そして裕樹が相手のサイドバックが上がったスペースに走り込みボールを呼び込む。
「待ってました!初めて前向けたぜ。」
前半からボールを持てなかった裕樹がようやく得意のドリブルを開始する。
「裕樹ここだ!」
俺は一心不乱にゴール前まで一気に駆け上がった。
「しまった!アイツに付け!」
天津川が慌てて指示を送るが、逆効果。
これが裕樹のドリブルコースを作ってしまい突破を許し、ペナルティエリアでファール。
さらに決定機を阻止した東岸センターバックは一発レッド。
「よっしゃぁ!頼んだぜ丈瑠!」
ガッツポーズをしながら俺にボールを手渡す裕樹。
「え?俺が蹴るの?」
「ほらベンチ見てみろよ。」
ベンチを見ると控え、監督、美由。みんなが俺を見ている。
「丈瑠ー!決めてくれ!」
一呼吸置きボールをセット。
俺は迷わず右上に蹴りこみ同点。
一人少なくなった東岸は焦り、さらにプレーの精度が落ちる。
「くそっ。俺がひとりで持ち込むしか・・・!」
天津川のタッチが大きくなった所を俺が奪い取り、前線にロングボール。
一人少ない東岸ディフェンスのスペースを突き、サイドから斜めに走り込んだタツがキーパーとの 一対一を制して逆転。

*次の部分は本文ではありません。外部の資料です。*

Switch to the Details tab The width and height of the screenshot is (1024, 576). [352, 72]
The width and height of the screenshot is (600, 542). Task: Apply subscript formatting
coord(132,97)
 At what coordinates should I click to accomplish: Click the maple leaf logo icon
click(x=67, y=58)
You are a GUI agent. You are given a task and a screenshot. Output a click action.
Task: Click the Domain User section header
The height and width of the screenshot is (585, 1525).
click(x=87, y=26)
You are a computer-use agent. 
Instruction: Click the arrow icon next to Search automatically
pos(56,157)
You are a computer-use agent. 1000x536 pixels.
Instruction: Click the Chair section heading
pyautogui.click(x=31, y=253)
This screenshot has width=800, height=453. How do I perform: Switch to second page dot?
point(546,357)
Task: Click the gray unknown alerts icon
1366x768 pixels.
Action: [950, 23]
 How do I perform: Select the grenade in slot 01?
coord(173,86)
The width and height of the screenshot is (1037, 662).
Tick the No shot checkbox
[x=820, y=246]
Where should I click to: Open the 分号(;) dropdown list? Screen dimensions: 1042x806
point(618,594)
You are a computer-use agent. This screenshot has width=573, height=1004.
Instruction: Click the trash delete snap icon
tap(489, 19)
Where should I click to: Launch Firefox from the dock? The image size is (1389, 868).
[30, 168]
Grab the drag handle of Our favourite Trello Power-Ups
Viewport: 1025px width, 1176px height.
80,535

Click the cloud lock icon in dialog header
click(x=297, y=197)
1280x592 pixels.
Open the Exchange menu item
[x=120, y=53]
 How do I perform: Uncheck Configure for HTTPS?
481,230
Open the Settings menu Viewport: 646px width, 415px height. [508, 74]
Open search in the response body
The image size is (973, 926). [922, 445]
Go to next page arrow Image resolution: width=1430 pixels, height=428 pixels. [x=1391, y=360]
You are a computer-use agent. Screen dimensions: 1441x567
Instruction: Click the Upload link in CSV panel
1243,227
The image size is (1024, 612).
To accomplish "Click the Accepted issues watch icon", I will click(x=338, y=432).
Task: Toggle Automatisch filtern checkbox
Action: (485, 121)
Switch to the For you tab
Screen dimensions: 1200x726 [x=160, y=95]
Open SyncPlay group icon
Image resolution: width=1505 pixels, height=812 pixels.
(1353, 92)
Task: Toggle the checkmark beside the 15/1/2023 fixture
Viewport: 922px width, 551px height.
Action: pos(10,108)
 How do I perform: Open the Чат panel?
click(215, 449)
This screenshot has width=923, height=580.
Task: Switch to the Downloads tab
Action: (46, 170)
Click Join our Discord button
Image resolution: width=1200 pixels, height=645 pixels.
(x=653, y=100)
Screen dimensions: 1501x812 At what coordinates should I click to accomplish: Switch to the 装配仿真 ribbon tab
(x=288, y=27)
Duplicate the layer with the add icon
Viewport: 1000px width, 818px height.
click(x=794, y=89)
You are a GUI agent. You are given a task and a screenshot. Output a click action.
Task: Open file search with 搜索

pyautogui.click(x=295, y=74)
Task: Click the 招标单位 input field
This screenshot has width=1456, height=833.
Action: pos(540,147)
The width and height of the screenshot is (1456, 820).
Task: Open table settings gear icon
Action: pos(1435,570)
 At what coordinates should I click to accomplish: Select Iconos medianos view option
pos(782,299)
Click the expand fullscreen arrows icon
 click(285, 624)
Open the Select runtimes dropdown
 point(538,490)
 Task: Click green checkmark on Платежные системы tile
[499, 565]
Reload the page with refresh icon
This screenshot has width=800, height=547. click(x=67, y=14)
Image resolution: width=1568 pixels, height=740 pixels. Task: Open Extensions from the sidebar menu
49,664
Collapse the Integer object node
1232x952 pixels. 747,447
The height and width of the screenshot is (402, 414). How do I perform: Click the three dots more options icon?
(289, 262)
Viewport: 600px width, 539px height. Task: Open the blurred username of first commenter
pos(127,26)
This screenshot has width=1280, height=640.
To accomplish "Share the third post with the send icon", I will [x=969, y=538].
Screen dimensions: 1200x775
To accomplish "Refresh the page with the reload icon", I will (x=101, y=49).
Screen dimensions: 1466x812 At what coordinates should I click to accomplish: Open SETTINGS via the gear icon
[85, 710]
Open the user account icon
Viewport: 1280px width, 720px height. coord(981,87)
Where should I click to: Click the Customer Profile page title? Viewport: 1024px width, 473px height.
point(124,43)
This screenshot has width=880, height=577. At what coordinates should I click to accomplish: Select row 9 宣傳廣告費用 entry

値千金の勝ち越しゴールに立ってはもみくしゃにされる。
そして残された時間俺たちは死力を尽くしてディフェンス。
アディショナルタイム、天津川が迎えたチャンスも俺がブロック。
「くそっ、何でこいつバテないんだよ。」
タイムアップ。
観客席からざわめきが起こる。
「おいおいマジかよ」という声がチラつき、困惑の反応が大半を占める。
ピッチ上には東岸の選手達が崩れ落ちている。
一人ひとりを引き起こす天津川。
「悪かったな、丈瑠。今まで酷かった。本気でやってたんだな、サッカー。」
「いや、確かにお前の言う通り俺は自分の実力に自信が持てなくて強豪には行かなかった。でも今は約束した人がいるんだ。全国に行くって。」
「そうか。いずれにせよお前は俺のライバルだ、これからもずっとな。」
頭を下げた天津川と力強い握手を交わした。
天津川は最後までキャプテンらしく、下を向かずに応援団に向けて挨拶に向かった。
大波乱の余韻漂う会場。
東岸のメンバー入り叶わなかった応援団は涙を流しながら選手を労う。
俺たちの戦術を講評する高校サッカーマニアたち、何番がかっこよかったと語る女子高生たち。
そしてこれから俺の人生を大きく動かす人物がいた。
「懸上丈瑠。おもしろい選手じゃねーか。」
カタカナキャラクターはいわゆるモブというものです、悪しからず。